┌─ EXTRACT TO READ
Re: Redacting information from logs

From: Jeff Davis <pgsql(at)j-davis(dot)com>
To: Andres Freund <andres(at)anarazel(dot)de>, Tom Lane <tgl(at)sss(dot)pgh(dot)pa(dot)us>
Cc: pgsql-hackers(at)postgresql(dot)org
Subject: Re: Redacting information from logs
Date: 2019-08-05 21:26:44
Message-ID: 3a3c53f835db85b578228916c928146ca788c131.camel@j-davis.com
Views: Raw Message | Whole Thread | Download mbox | Resend email
Thread:
Lists: pgsql-hackers

On Sun, 2019-08-04 at 11:17 -0700, Andres Freund wrote:
> I'm imagining something like
>
> #define pg_printf(fmt, ...) \
> do { \
> if ( __builtin_constant_p(fmt)) \
> { \
> static processed_fmt processed_fmt_ = {.format = fmt}; \
> if (unlikely(!processed_fmt_.parsed)) \
> preprocess_format_string(&processed_fmt_) \
> pg_printf_processed(&processed_fmt_, __VA_ARGS__); \
> } \
> else \
> pg_printf_unprocessed(fmt, __VA_ARGS__); \
> } while (0) \

What would you do in the preprocessing exactly? Create a list of
indexes into the string where the format codes are?
└─
List every person named in the From and To lines of the mailing-list message above.
┌─ COLLECTED MATERIAL
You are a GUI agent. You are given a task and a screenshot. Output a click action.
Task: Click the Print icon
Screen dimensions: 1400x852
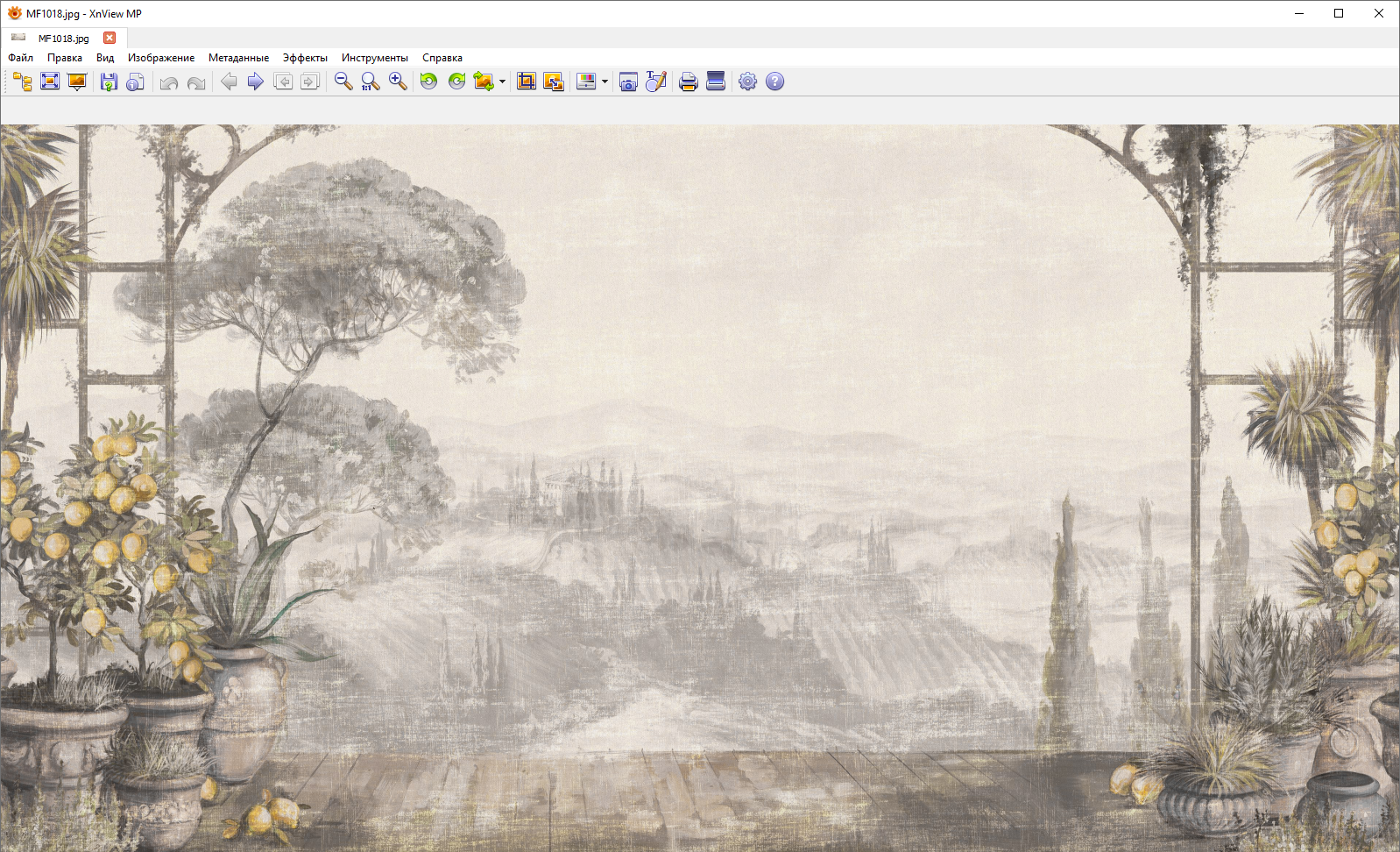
└─
§ COMPLETE RESPONSE:
Jeff Davis, Andres Freund, Tom Lane